Breeders must be experts in animal husbandry (the breeding and caring of farm animals) and have knowledge of the reproductive technologies used in their industry. Many breeders will maintain records of insemination, births and pedigrees.

There is no formal education in breeding, although many breeders will have an animal science, animal reproduction or biology degree. Experience is also a very important factor.

Salary varies widely based on the size of the operation, the type of animals produced, and current market prices. According to BLS, the median salary in 2017 for a breeder was $37,560 or $20.89 an hour.

Animal Geneticist

Animal geneticists work to improve the heritability of highly desirable traits in livestock species (such as increased milk production in dairy cattle or higher carcass weight in beef cattle). They may also be involved in conducting population studies and mapping genomes.

Many geneticists working in the livestock industry focus on cattle or poultry. They usually pursue graduate degrees, though a Bachelor of Science degree may be acceptable for entry level positions.

The BLS includes geneticists in the broader category of biological scientists, which reported a median annual salary of $60,330 as of November 2018.

Livestock Veterinarian

Livestock veterinarians are specially trained to care for farm animals like cows, horses and chickens. Like those who treat pets and other companion animals, these vets will examine livestock, vaccinate them, treat their wounds and prescribe medication. Furthermore, they will aid in the delivery of newborn animals, and will also euthanize livestock whenever necessary.
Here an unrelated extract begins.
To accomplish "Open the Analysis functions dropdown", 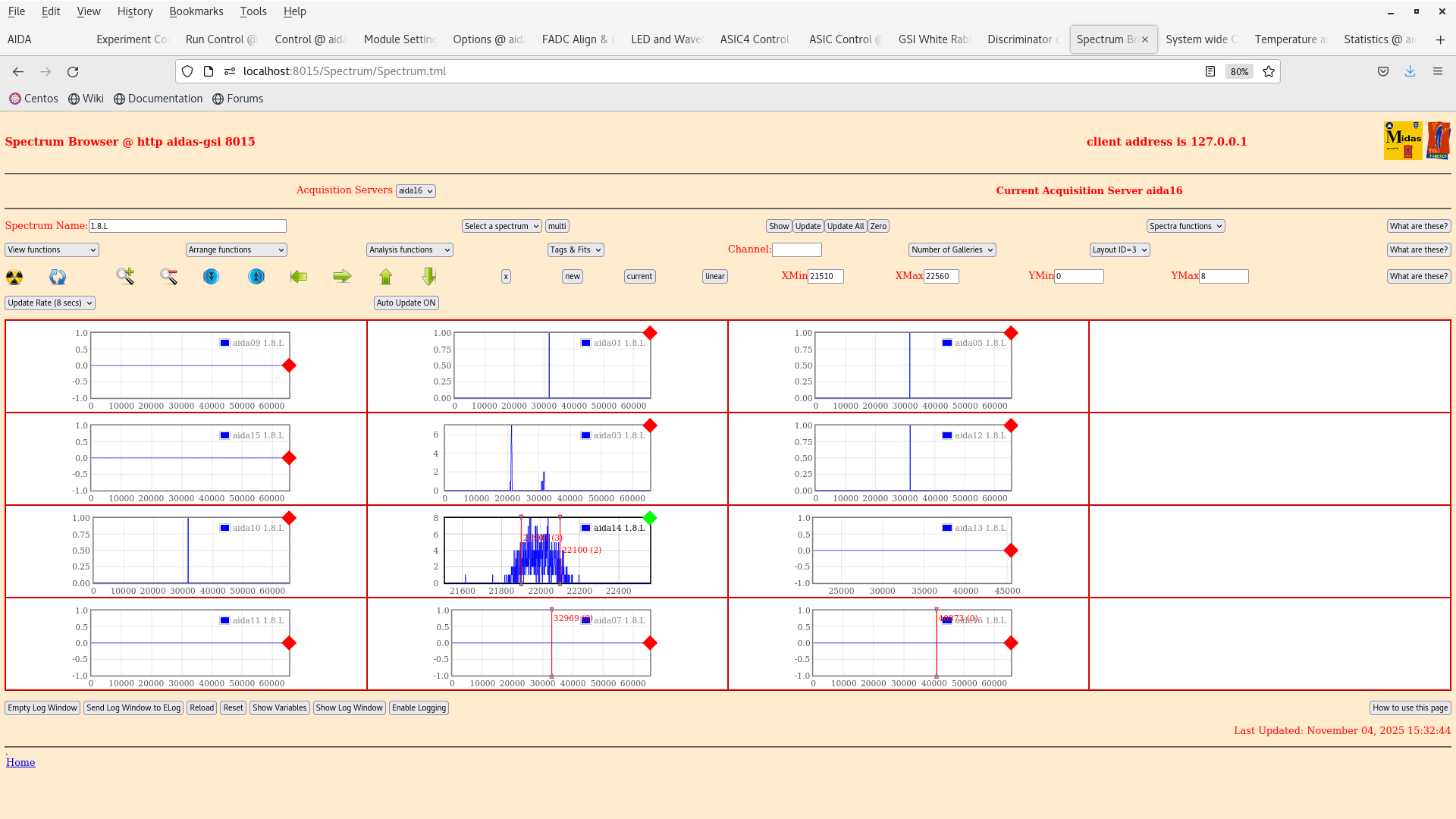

Many livestock vets are also specially trained to operate on animals.

Livestock veterinarians must have an undergraduate degree and must graduate from veterinary school. Working with livestock and pets is also recommended while pursuing your degrees. All vets must be licensed to practice in their home states.

The BLS does not differentiate between regular vets and those who deal with livestock. According to the most recent data, the median salary for a vet was $88,770 or $42.68 an hour.